┌────────

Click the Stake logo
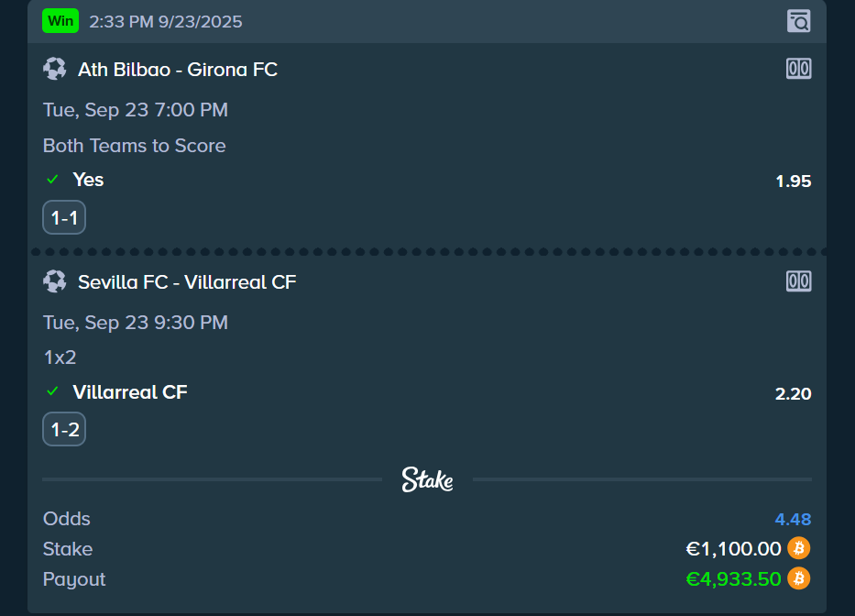Screen dimensions: 855x616 pyautogui.click(x=427, y=479)
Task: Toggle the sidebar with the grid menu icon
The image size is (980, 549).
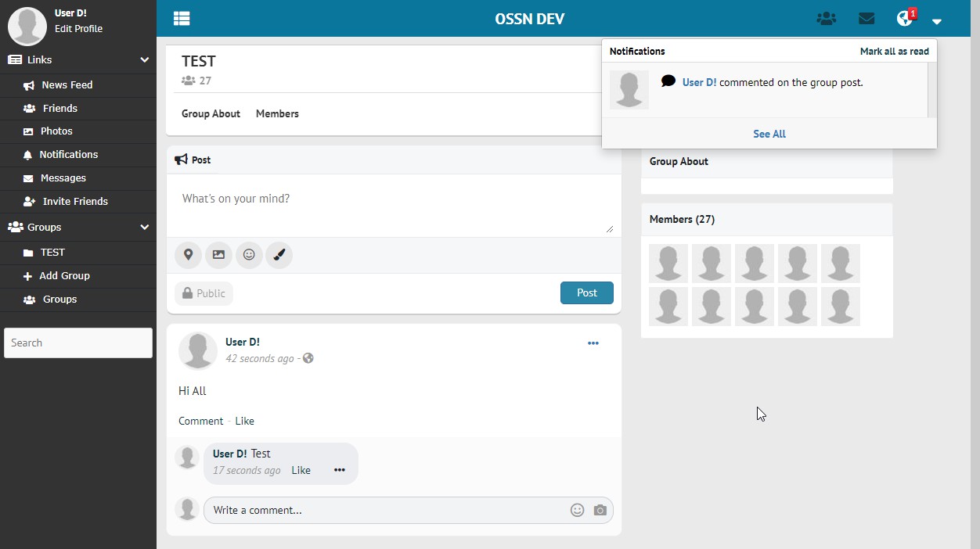Action: (182, 19)
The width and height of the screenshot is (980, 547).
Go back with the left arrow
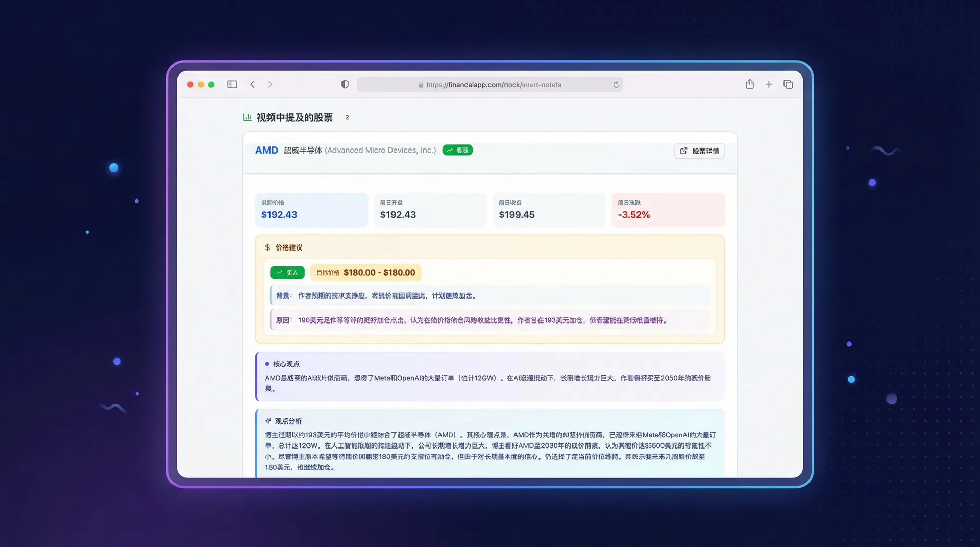252,84
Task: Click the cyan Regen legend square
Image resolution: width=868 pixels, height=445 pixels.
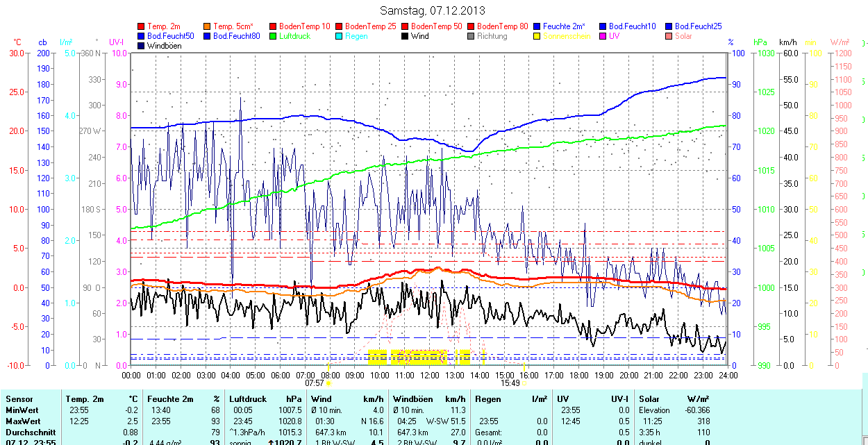Action: coord(340,36)
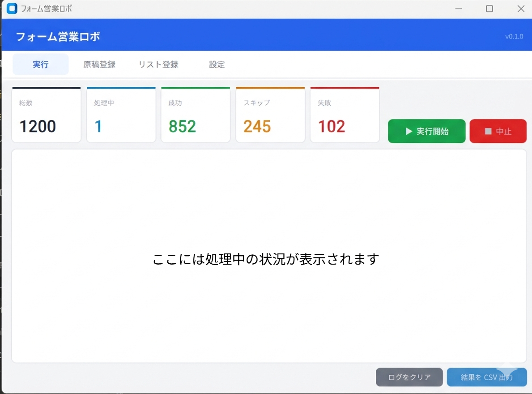
Task: Start processing with the 実行開始 button
Action: pyautogui.click(x=426, y=131)
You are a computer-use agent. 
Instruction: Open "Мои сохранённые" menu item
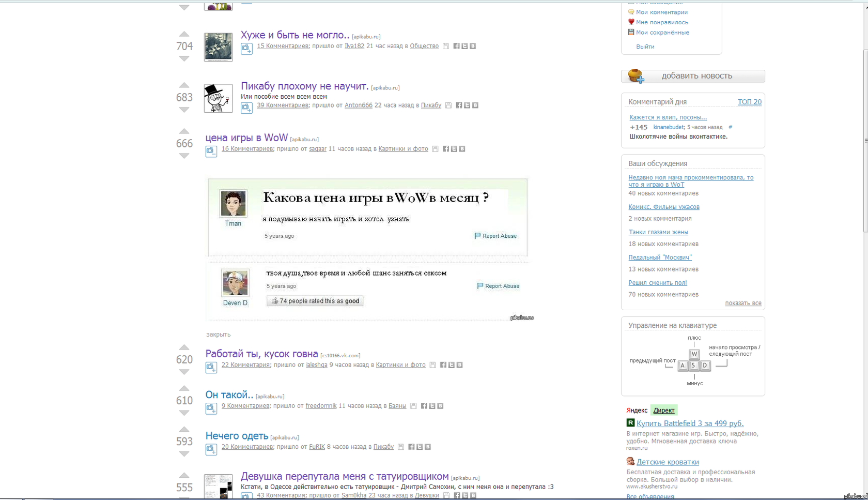tap(662, 32)
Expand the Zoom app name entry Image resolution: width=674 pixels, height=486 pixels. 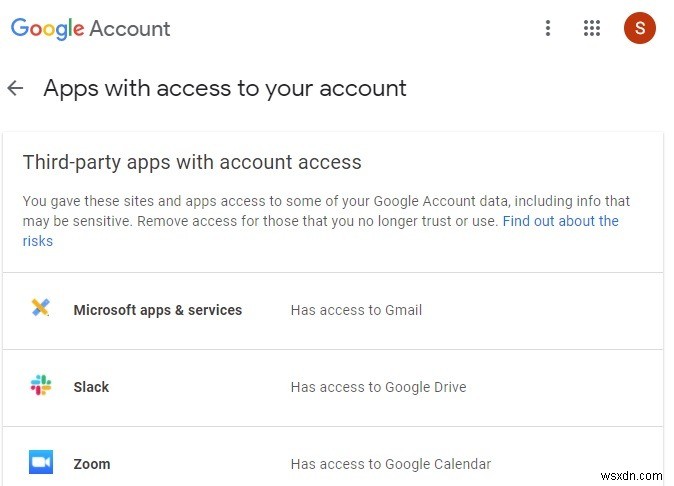[92, 464]
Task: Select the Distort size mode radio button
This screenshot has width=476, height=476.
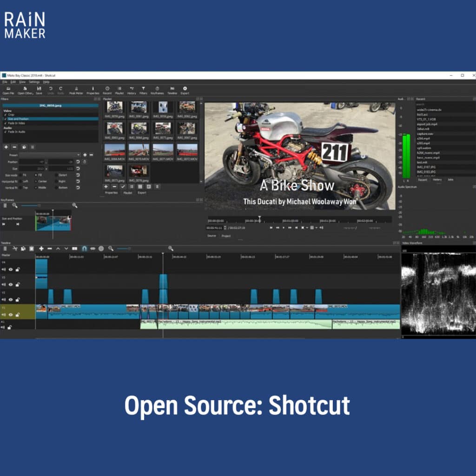Action: pyautogui.click(x=56, y=175)

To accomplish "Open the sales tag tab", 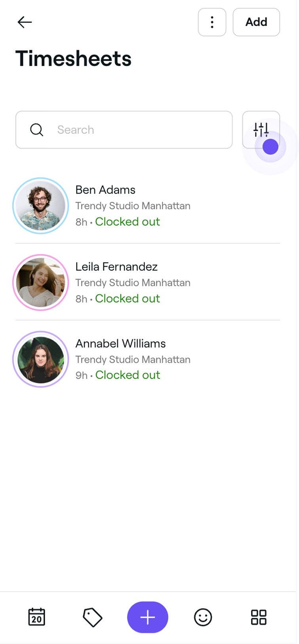I will 92,617.
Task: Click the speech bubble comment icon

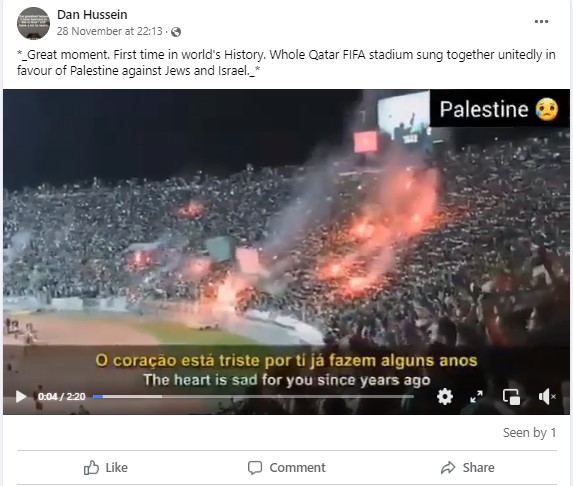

└────────

▸ **WHAT IS REQUIRED**
Search the listing above for lines containing "icon", and copy them.

▸ **WRITTEN RESPONSE**
Task: Toggle the sidebar with the grid menu icon
Task: Click the speech bubble comment icon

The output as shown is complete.